DIRECTIONS FOR THIS TASK: Only lines with the word "الحوثي" belong in the answer; copy them from the records below.

Saved data entries:
-.-.-

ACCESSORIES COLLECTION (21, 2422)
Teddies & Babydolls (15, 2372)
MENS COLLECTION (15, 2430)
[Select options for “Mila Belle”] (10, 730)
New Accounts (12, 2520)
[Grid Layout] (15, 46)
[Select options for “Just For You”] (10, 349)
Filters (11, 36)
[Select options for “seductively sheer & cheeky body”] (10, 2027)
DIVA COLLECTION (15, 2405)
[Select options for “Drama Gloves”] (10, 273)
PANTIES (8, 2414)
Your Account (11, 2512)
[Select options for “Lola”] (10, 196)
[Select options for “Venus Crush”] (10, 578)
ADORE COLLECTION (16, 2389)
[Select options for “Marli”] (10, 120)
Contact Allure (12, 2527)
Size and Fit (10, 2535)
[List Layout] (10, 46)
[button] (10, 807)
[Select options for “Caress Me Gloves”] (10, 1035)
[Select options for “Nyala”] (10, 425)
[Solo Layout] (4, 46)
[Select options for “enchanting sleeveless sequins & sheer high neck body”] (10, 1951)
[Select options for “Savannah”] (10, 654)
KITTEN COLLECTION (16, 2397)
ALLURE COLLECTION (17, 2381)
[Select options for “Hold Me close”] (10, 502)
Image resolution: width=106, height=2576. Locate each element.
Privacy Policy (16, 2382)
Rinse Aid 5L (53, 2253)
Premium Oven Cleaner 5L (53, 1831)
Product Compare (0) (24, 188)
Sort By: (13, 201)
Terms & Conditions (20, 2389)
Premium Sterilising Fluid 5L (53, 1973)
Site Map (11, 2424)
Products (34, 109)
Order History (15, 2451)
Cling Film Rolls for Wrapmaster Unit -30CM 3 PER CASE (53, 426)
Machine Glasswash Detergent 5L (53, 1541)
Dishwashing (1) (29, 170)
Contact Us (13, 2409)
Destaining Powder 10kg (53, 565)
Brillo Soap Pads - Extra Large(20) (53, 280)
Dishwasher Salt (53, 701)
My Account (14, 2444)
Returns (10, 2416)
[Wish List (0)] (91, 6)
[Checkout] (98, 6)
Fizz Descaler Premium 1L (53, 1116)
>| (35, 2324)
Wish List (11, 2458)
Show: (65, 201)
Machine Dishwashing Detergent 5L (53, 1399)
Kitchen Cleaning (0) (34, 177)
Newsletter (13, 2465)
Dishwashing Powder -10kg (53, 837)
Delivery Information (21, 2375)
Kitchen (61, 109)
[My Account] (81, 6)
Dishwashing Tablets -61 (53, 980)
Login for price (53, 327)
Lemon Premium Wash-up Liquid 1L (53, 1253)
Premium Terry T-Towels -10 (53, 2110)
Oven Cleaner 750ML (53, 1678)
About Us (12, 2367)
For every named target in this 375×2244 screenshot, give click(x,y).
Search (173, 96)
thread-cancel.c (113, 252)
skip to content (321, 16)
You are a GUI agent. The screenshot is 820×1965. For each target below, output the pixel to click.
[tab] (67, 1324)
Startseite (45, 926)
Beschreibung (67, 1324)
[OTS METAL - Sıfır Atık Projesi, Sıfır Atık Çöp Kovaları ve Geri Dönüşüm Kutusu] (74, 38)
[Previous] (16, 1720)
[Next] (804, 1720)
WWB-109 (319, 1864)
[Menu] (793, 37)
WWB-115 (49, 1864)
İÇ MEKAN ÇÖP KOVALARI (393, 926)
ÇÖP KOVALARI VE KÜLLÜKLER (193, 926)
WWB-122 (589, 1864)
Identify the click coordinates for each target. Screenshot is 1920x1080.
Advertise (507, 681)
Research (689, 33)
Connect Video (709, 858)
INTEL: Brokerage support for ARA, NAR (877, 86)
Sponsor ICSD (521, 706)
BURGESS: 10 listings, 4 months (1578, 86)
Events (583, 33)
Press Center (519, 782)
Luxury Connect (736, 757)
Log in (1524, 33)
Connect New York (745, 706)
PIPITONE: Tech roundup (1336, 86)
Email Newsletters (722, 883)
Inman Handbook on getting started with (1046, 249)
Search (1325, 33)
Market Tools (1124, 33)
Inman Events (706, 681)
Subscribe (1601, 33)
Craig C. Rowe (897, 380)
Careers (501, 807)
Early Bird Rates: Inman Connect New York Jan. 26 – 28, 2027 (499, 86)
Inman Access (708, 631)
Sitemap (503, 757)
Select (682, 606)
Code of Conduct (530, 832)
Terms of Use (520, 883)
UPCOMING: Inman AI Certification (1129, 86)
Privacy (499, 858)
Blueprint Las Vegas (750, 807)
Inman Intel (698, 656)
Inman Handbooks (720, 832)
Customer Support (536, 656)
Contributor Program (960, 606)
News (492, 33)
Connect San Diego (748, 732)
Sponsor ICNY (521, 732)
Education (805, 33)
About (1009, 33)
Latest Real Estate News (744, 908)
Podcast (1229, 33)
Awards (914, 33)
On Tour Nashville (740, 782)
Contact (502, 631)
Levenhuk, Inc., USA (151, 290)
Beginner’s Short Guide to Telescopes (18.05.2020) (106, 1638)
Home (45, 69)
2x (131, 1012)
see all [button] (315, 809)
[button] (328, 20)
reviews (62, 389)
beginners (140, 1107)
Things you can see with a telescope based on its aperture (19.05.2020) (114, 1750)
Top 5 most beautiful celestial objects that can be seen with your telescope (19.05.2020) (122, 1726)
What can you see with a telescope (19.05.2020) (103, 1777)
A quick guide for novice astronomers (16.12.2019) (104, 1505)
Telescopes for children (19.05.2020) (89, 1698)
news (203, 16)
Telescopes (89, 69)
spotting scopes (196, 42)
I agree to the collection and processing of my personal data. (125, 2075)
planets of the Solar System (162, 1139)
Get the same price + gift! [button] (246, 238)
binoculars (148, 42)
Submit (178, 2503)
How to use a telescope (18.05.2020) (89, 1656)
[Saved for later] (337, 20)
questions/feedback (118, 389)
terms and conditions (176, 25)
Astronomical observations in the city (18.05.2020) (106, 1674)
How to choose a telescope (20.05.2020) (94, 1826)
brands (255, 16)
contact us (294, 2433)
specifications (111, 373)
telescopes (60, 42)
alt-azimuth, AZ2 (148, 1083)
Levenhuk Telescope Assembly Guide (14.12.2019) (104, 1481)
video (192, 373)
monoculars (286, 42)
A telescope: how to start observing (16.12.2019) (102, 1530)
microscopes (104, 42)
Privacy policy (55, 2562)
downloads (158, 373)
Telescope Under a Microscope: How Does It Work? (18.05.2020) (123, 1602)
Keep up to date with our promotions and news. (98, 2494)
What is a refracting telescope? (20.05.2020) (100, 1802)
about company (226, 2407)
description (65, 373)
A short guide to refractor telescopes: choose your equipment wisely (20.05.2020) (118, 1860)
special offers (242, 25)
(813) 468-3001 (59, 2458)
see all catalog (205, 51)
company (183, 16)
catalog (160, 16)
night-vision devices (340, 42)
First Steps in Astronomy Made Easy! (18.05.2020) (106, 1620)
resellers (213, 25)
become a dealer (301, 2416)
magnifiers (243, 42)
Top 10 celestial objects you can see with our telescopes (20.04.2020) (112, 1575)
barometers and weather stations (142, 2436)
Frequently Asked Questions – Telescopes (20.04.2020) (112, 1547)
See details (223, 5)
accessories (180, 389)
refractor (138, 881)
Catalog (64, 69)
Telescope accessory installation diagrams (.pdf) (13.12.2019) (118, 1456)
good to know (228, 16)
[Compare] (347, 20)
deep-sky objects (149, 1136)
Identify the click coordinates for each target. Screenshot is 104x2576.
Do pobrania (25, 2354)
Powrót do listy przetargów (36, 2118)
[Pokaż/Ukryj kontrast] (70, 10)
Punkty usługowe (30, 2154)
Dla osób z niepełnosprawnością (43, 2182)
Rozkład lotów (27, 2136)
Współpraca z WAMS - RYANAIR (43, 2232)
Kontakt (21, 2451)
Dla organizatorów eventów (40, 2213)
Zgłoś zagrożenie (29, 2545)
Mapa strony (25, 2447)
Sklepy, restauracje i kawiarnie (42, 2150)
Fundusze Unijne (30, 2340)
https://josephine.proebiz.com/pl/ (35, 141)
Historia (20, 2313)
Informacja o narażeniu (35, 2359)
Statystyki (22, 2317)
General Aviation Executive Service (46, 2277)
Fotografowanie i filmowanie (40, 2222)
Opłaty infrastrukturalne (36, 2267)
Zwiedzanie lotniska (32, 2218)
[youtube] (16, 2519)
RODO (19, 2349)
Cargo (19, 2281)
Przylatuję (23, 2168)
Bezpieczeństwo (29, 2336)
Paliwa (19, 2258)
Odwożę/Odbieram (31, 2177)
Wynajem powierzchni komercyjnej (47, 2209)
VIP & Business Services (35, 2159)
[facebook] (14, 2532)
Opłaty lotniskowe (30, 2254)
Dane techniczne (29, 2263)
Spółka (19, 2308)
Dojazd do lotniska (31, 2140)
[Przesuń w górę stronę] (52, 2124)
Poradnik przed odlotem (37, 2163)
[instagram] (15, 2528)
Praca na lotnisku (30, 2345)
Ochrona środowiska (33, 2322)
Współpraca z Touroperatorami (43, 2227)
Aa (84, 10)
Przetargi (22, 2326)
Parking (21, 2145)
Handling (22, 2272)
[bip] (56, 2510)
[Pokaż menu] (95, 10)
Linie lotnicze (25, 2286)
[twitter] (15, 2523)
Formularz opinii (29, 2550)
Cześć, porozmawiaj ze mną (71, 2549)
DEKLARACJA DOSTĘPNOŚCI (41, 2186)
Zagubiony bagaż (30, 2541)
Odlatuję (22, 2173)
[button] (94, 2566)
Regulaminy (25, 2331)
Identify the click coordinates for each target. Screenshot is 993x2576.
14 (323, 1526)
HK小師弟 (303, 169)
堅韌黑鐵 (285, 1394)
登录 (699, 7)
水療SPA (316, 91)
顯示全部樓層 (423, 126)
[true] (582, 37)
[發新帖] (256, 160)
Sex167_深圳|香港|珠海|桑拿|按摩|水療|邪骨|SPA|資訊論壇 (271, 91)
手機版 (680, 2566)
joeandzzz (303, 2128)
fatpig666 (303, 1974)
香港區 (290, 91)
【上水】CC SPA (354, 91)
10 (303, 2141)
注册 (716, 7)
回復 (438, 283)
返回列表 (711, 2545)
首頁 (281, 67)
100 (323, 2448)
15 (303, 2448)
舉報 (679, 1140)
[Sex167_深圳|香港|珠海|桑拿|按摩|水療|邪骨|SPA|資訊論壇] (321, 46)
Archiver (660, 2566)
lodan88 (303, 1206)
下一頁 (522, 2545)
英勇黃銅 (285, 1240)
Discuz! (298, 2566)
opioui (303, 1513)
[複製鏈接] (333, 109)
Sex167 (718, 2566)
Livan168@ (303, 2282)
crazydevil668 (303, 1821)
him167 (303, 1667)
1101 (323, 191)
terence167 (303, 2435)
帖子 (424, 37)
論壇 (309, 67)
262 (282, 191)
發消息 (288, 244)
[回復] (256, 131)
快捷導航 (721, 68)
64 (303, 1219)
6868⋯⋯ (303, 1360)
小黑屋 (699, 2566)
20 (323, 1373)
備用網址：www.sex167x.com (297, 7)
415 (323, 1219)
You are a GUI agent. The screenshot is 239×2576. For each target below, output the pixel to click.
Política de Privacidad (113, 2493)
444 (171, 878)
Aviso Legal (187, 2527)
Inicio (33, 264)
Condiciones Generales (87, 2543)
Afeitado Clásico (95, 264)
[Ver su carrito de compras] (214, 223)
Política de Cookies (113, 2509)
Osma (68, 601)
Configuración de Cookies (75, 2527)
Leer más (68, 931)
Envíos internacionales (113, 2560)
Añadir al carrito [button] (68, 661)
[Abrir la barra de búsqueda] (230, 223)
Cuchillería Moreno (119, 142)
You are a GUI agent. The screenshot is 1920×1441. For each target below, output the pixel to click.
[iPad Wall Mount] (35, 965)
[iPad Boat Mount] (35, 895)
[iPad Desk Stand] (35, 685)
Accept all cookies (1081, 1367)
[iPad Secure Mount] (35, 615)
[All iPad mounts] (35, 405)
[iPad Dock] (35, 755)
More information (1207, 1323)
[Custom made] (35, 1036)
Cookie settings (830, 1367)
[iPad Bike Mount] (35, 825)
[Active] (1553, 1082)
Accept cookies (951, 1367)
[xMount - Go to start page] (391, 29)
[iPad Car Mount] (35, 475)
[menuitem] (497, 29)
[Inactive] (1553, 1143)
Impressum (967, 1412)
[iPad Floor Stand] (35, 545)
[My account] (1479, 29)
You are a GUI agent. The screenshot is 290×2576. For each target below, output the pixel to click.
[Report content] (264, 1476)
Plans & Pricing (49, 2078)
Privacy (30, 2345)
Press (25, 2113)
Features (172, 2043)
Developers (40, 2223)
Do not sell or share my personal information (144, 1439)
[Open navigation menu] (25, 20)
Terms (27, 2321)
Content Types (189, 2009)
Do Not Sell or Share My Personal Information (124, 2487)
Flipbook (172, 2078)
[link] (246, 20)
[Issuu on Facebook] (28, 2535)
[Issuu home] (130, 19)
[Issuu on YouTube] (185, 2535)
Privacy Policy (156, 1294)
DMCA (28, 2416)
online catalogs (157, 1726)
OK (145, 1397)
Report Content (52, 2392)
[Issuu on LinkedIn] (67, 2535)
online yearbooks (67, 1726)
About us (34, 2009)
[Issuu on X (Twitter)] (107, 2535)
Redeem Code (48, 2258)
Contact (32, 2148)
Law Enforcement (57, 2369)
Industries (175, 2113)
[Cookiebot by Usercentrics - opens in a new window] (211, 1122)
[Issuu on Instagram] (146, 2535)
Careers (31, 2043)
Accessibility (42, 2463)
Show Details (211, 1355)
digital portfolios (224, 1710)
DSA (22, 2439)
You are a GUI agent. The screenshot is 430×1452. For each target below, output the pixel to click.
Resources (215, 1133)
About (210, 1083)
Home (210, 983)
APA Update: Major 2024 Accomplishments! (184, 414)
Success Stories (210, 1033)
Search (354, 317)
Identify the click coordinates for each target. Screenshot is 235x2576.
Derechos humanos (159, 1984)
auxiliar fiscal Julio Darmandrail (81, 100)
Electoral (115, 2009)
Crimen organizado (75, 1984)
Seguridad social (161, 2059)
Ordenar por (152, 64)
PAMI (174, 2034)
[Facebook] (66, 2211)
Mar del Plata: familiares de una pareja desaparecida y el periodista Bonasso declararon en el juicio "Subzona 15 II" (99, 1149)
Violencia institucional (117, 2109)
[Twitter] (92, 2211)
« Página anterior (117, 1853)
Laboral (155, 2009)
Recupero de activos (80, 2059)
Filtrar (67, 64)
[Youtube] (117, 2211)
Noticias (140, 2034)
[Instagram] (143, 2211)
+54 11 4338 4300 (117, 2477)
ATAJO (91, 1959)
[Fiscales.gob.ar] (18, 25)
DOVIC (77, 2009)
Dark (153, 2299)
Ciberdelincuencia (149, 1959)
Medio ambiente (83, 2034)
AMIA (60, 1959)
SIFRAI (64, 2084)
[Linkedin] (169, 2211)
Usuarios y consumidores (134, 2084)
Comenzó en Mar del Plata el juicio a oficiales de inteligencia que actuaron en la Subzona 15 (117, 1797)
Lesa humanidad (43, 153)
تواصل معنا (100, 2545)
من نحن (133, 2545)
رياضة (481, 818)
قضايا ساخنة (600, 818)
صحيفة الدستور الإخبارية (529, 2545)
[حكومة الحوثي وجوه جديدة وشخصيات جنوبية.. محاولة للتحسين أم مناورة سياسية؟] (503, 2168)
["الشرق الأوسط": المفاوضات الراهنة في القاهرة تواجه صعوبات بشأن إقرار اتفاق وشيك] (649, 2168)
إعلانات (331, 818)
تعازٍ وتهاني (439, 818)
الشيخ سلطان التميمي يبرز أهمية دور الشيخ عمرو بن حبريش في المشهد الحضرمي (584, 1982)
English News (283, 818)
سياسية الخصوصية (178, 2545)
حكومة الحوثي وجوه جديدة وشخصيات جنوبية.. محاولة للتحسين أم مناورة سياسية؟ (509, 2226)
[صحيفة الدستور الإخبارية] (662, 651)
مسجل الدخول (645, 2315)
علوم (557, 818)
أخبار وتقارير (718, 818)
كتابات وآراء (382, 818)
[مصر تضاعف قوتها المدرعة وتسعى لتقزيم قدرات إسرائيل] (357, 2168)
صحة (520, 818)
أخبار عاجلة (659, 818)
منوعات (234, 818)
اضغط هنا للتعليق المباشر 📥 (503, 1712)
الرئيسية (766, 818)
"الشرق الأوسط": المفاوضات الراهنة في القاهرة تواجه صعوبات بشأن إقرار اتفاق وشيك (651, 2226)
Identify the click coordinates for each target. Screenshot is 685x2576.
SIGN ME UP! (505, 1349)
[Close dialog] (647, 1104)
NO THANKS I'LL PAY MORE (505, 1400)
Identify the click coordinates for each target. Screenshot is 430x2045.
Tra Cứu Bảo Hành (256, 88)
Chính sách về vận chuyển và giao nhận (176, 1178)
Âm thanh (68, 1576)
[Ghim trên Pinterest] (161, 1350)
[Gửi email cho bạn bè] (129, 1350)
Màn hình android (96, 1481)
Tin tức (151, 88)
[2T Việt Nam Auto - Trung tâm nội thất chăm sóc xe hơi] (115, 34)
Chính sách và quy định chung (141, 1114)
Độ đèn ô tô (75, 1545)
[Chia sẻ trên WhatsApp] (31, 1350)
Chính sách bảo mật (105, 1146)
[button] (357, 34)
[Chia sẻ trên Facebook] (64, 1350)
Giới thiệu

-.-.-

PROBLEM SOLUTION:
[حكومة الحوثي وجوه جديدة وشخصيات جنوبية.. محاولة للتحسين أم مناورة سياسية؟] (503, 2168)
حكومة الحوثي وجوه جديدة وشخصيات جنوبية.. محاولة للتحسين أم مناورة سياسية؟ (509, 2226)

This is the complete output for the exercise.